Fari puntati sulla medicina territoriale in Alto Vicentino ed in tutta la Regione, grazie al Coordinamento Veneto per la Sanità Pubblica che si è rivolto direttamente all’assessore regionale Manuela Lanzarin per sapere se l’apparato territoriale è o no in grado di far fronte alla seconda ondata della pandemia da covid-19.
“Già con la prima ondata si era evidenziata l’importanza strategica degli interventi di diagnosi, di tracciamento, di cure domiciliari capaci di contenere i contagi e non sovraccaricare gli ospedali – spiegano dal coordinamento – In questo momento, in cui si stanno già riaprendo gli ospedali Covid, con le gravi conseguenze per la cura delle altre patologie acute e croniche, è fondamentale sapere se possiamo contare su un territorio attrezzato. Se finora il sistema sanitario ha retto, è stato per il senso del dovere degli operatori sanitari, ma questo adesso non può bastare a reggere una seconda ondata”.
Sarà Manuela Lanzarin, titolare dell’assessorato Sanità e Sociale, a dover rispondere alla lettera.

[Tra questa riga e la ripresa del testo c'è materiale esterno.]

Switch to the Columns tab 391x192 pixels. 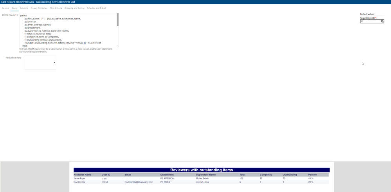24,8
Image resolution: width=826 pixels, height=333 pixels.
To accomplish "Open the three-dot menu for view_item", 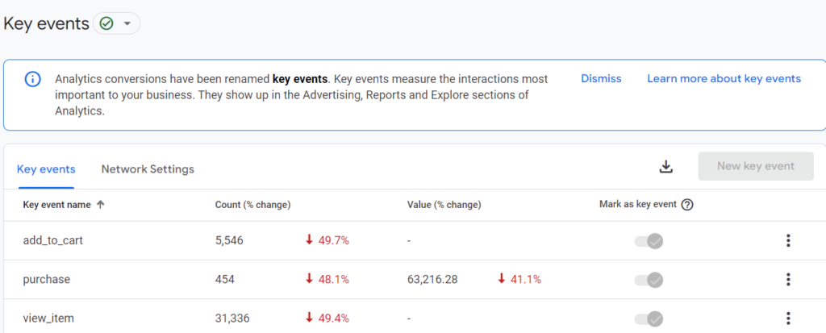I will pyautogui.click(x=788, y=318).
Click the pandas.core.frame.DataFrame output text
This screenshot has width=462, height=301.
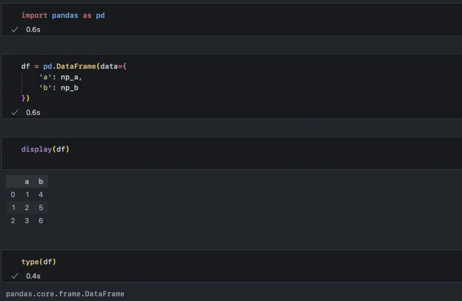click(x=65, y=294)
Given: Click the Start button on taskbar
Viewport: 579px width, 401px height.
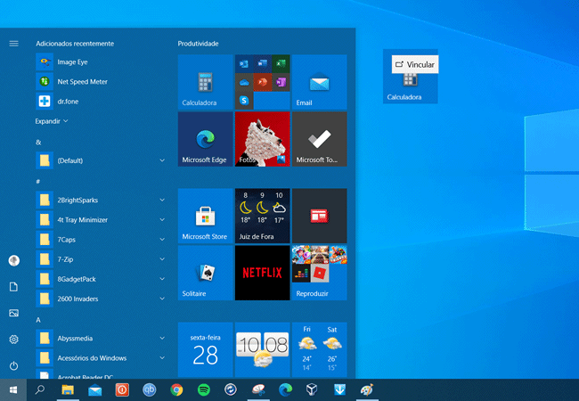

“Da molti mesi CoVeSaP sta monitorando i vari interventi nazionali e regionali messi in atto per fronteggiare questa tremenda pandemia che sta devastando persone, società, economia – sottolineano dal Coordinamento – Constatiamo che, nonostante la devastazione del coronavirus, se il sistema sanitario ancora regge, dopo che sono usciti, non sostituiti, migliaia tra medici e altri operatori sanitari (con un conseguente depauperamento del monte orario del personale, oltre che una diminuzione del perimetro dell’offerta assistenziale pubblica), se il fondamentale diritto alla salute è ancora esigibile, senza carta di credito, è solo perché chi è rimasto in corsia e nel territorio continua a dar prova di grande senso del dovere. Questi operatori, nonostante le decine di perdite dovute al Covid-19, restano in prima linea tutti i giorni e tutte le notti, a far fronte ad una domanda crescente e complessa, con risorse decrescenti, esposti alla delegittimazione sociale ed a rischi sempre meno sostenibili. Ma per quanto tempo questo può continuare, senza che il SSN venga messo in sicurezza con gli appropriati interventi? Abbiamo posto molte speranze nel decreto Rilancio del 19 maggio scorso in cui si metteva mano al borsellino per finanziare il potenziamento dei servizi socio-sanitari territoriali, l’assistenza domiciliare infermieristica ed integrata, l’implementazione di personale, l’attivazione delle Unità Speciali di Continuità Assistenziali (USCA) e delle Centrali Operative Territoriali (COT), l’assunzione degli Infermieri di famiglia. Visto che con la ripresa della pandemia le strutture sanitarie tornano a mostrare le consuete difficoltà chiediamo quante Usca sono state attivate rispetto alle 97 programmate con il coinvolgimento di 619 medici sul territorio? Quanti infermieri di famiglia sono stati assunti rispetto ai 441 previsti per una spesa di 13,6 milioni di euro? Come sono stati investiti i 100 milioni di euro dati dal Governo centrale con il decreto Rilancio? Quanto personale è stato assunto da marzo scorso per un preventivo di spesa di 29,8 milioni di euro? Quanti corsi di formazione sono stati attivati per il personale impegnato nei reparti Covid-19? Il piano è stato attuato in maniera omogenea nel territorio veneto? Possiamo conoscerne la distribuzione per ogni Ulss?”